Custom Memory Allocation in dxcompiler

This post describes the implementation of the custom memory allocator in dxcompiler. At some point, the information here will likely make it into the repo itself along with other design notes.

Motivation

The DirectX Shader Compiler is mostly meant for offline usage, that is, compiling during the build process and not while the game or application is running (I'm going to use 'game' for the rest of this post because games tend to have some of the most demanding use cases, but everything is applicable to other kinds of programs).

That said, there are some scenarios today where compilation happens online, ie. when the game is running. For example, you may be running a design version of the game that an artist can modify in real-time, or you may be writing an extensible framework where you can't anticipate all the shaders you might need to compile. Or you might be supporting some sort of scripting for game mods.

When compilation needs to occur while the game is running, it's important that the compiler not interfere with the rest of the game execution. Games that carefully design their memory usage often need to control where allocations are made to avoid fragmentation or to fit with a given partitioning scheme.

To satisfy these requirements, we've modified dxcompiler to support custom memory allocators to allocate and free memory on behalf of an application. You don't need to supply one, but the compiler is ready to use one if provided. Let's dive in.

Usage

Typically, to create a compiler object, you make a call to DxcCreateInstance.

When you want to provide your own allocator, you can instead make a call to DxcCreateInstance2, and provide an implementation of IMalloc. IMalloc is a COM-style interface that allocates and frees memory. It's simple to implement and like other COM interfaces, allows the lifetime of the object to be controlled.

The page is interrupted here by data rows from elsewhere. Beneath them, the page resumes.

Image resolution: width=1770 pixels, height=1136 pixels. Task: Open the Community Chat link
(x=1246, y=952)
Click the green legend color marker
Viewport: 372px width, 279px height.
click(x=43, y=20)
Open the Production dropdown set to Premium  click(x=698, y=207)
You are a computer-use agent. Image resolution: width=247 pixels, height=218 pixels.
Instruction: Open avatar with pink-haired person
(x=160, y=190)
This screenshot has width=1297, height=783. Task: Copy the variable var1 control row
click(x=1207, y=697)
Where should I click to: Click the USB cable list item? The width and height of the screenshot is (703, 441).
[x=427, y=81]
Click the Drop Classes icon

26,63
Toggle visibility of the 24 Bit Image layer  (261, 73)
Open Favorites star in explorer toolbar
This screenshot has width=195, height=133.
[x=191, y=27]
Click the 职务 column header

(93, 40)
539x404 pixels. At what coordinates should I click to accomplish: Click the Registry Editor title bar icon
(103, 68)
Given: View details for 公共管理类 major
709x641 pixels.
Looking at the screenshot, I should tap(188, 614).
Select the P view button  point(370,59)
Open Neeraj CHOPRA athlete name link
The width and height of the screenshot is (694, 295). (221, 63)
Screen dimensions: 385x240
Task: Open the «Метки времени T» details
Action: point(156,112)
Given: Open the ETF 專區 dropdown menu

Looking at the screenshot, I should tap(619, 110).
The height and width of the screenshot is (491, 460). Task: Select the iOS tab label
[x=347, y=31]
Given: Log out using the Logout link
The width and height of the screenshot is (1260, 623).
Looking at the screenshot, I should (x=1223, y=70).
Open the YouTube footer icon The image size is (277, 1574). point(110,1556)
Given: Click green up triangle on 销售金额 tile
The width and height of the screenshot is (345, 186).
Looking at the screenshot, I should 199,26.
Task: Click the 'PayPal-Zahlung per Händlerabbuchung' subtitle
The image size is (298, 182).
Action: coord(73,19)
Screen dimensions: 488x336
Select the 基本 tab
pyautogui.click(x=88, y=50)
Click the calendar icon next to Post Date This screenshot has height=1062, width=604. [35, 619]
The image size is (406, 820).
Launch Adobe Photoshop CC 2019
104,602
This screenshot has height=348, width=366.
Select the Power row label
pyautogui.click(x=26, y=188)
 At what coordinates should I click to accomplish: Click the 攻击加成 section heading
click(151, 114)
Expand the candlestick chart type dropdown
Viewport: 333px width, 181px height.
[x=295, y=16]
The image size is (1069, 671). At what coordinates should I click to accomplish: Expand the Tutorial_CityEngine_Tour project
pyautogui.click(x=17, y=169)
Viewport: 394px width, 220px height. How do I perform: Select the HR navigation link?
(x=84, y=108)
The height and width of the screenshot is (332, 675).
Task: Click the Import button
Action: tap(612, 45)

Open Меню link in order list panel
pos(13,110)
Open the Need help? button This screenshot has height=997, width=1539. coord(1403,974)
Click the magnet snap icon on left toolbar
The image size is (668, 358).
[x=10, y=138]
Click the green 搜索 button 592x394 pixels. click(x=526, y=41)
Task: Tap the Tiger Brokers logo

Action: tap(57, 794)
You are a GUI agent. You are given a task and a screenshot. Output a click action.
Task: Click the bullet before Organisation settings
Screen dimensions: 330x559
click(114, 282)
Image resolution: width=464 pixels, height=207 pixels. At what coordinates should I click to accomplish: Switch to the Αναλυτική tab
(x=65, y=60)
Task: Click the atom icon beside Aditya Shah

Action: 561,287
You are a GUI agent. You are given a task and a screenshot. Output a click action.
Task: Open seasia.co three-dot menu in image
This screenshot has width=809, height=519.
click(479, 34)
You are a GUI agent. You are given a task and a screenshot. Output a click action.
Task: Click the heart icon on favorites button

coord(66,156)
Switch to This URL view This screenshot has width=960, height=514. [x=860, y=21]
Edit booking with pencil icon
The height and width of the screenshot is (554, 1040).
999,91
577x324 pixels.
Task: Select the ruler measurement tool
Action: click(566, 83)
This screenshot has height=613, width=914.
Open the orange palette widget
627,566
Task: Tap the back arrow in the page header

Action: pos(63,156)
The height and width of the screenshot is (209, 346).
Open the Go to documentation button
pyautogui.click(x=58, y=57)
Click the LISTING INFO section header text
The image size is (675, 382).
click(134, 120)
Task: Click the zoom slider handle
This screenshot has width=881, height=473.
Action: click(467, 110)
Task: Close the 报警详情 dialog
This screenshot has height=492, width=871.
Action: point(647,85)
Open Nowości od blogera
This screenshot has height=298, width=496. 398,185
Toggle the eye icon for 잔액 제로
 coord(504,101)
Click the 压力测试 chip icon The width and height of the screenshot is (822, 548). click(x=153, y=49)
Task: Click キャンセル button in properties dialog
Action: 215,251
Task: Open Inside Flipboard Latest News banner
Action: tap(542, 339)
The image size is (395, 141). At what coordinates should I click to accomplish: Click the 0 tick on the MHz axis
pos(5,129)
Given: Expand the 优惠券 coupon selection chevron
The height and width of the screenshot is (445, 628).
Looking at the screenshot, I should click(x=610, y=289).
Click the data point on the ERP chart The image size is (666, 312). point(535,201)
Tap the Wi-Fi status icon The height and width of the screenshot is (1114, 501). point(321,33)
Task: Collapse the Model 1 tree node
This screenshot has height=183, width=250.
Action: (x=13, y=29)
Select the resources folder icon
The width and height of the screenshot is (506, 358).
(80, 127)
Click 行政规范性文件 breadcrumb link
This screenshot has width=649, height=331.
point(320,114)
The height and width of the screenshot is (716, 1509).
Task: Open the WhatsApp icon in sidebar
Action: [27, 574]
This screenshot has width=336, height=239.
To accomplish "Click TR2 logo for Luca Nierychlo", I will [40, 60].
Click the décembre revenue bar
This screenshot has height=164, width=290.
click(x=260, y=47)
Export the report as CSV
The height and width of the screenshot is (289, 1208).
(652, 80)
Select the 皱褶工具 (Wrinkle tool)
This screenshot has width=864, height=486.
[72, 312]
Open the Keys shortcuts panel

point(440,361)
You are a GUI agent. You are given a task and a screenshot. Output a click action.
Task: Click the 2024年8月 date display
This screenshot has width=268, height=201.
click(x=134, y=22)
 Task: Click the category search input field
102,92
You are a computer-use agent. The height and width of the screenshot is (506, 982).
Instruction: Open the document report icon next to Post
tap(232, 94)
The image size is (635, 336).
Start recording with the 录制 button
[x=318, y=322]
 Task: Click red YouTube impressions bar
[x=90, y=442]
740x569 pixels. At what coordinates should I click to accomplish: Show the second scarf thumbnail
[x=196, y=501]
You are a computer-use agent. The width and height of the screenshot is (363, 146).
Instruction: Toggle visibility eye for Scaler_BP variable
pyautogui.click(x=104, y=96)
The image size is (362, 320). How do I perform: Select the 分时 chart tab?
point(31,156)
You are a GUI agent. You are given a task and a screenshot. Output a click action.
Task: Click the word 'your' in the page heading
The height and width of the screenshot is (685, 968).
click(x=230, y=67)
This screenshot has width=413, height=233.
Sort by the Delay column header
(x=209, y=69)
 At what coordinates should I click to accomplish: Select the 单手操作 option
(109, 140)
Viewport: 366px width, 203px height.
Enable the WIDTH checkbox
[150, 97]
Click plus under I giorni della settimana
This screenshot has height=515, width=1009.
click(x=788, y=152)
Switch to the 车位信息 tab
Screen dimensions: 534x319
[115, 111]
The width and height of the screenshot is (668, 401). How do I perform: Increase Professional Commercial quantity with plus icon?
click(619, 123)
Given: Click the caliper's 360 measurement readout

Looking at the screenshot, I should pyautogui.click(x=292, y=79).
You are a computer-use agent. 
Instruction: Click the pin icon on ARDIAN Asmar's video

The object you requested from DxcCreateInstance2 will be allocated from this allocator and hold a reference to it. Any methods you invoke on your compiler object will use this allocator as well, and any output parameters will be allocated and hold onto this allocator, too. When you release these objects, you're free to clean up the allocator.

Design

This section includes some internal implementation notes that are useful for people working on the compiler itself.

IMalloc implementation

There are a number of IMalloc implementations. One is provided by COM via the CoGetMalloc function  It's very easy to build one on the heap functions as well.

Explicit allocators

Whenever possible, it's preferable to be explicit about which IMalloc is being used. Typically these get passed around as arguments, but there are also two important cases: top-level objects (those created by DxcCreateInstance2) which need to store it for further activity, and objects that outlive top-level calls (typically blobs or result objects) that need to hold on to the allocator beyond the lifetime of the call that creates them.

Implicit allocators

The compiler is based on clang and LLVM, which don't support custom allocation per se, but instead rely on malloc/free/realloc and operators new and delete. Rather than modifying every bit of code to pass allocators around, we store the active IMalloc in thread-local storage, and provide an implementation of the memory management functions that use it.

Exception handling

IMalloc can fail to allocate memory. clang and LLVM are designed more for console applications where the compiler owns in part or in whole the process under which it runs, and so it lets the operating system reclaim resources as needed. dxcompiler on the other hand is meant to be a library that can be loaded into any process for various scenarios, and so it should handle exceptions carefully, releasing allocated memory and references taken, and properly returning an error code.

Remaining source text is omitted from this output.